HomeStreamingWhy ‘Oppenheimer’ Is the Oscar Frontrunner – IndieWire
Why ‘Oppenheimer’ Is the Oscar Frontrunner – IndieWire
November 17, 2023
Yes, Christopher Nolan wants you to buy the Blu-ray of “Oppenheimer.”
But the event at the Academy’s Linwood G. Dunn Theatre Monday night promoting the November 21 home video launch of the $951 million global hit — which no one in Hollywood predicted — also screened “The Story of Our Time: The Making of Oppenheimer,” a Blu-ray special feature, and added a stellar crafts panel for the press, guild, and Academy voters on hand.
Universal knows that craft nominations could add up for “Oppenheimer,” as they have for other Nolan movies like “Dunkirk” and “Inception,” and that these craft maestros would showcase their expertise and star power. At the reception afterwards, Nolan told IndieWire that he was surprised at how strong the making-of movie was, because he actively avoided having the crew on the set, finding them an unwelcome distraction.
■ ■ ■
Work to complete:
- 1) Answer these from the IndieWire article on "Oppenheimer."
(a) On what date does the home video of "Oppenheimer" launch?
(b) In which theater was the Monday night event held?
(c) Which two other Nolan movies does the article name as ones where craft nominations added up?
- 2) Extend the IndieWire article on "Oppenheimer" with a few more sentences that pick up after its final one.
The records have nothing to do with the text above.
■ ■ ■
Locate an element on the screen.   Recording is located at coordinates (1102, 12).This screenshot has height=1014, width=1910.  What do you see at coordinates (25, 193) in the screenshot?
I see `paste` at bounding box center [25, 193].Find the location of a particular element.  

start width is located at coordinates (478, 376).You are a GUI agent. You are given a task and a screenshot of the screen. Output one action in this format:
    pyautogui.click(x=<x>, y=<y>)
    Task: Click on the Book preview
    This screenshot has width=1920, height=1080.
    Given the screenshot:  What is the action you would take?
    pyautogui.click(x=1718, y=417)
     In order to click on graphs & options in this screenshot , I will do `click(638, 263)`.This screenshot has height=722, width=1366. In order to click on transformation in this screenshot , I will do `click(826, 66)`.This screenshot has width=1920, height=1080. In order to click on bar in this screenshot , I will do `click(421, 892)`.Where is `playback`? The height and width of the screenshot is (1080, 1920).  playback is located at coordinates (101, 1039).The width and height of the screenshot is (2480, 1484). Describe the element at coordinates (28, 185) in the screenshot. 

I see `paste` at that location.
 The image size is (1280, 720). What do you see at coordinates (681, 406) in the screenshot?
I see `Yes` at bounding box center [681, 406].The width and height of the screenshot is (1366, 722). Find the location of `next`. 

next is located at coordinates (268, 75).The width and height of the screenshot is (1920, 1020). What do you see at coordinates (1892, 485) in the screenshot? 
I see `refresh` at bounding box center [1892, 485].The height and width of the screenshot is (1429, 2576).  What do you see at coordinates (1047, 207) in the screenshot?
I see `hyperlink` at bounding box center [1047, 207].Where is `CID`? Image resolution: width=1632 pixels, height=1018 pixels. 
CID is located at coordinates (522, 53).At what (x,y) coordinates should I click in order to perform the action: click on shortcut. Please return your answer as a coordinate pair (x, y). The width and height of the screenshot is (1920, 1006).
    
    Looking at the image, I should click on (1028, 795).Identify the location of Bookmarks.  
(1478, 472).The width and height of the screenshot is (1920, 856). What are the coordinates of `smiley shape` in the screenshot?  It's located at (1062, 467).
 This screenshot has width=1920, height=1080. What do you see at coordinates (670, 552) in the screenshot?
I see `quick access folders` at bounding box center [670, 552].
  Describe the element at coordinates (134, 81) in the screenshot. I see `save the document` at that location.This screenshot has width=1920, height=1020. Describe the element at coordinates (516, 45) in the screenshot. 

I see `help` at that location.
■ ■ ■
Outputs for the tasks:
- 1)
(a) November 21
(b) The Academy's Linwood G. Dunn Theatre
(c) "Dunkirk" and "Inception"

- 2)
The message of the behind-the-scenes documentary couldn’t be clearer: Nolan wanted everything to be done in front of the cameras, avoiding digital VFX as much as possible. This forced Oscar-winning special effects supervisor Scott Fisher and VFX supervisor Andrew Jackson (“Tenet”) to collaborate as problem-solvers, using physics and engineering and sheer creativity to develop not only the ricocheting atoms that Robert Oppenheimer (Cillian Murphy) sees in his mind, but the billowing Trinity atomic bomb blast itself. In other words: They blew shit up.
Also facing a high bar were 73 speaking parts (cast with recognizable actors) and 18 aging roles, because as Nolan told me, “I didn’t want any composite characters.” The makeup and hair departments, led by supervising hair stylist Jaime Leigh McIntosh and supervising makeup artist Luisa Abel, had to pass muster with the massive, unforgiving IMAX cameras, which led Abel to bring out her IMAX magnifying glasses. Oppenheimer and his wife Kitty (Emily Blunt) age decades during the movie, but on the day that Oppenheimer’s old gang of scientists assembles to celebrate him, they all had to be aged in one day, requiring the training of 18 hair and makeup artists.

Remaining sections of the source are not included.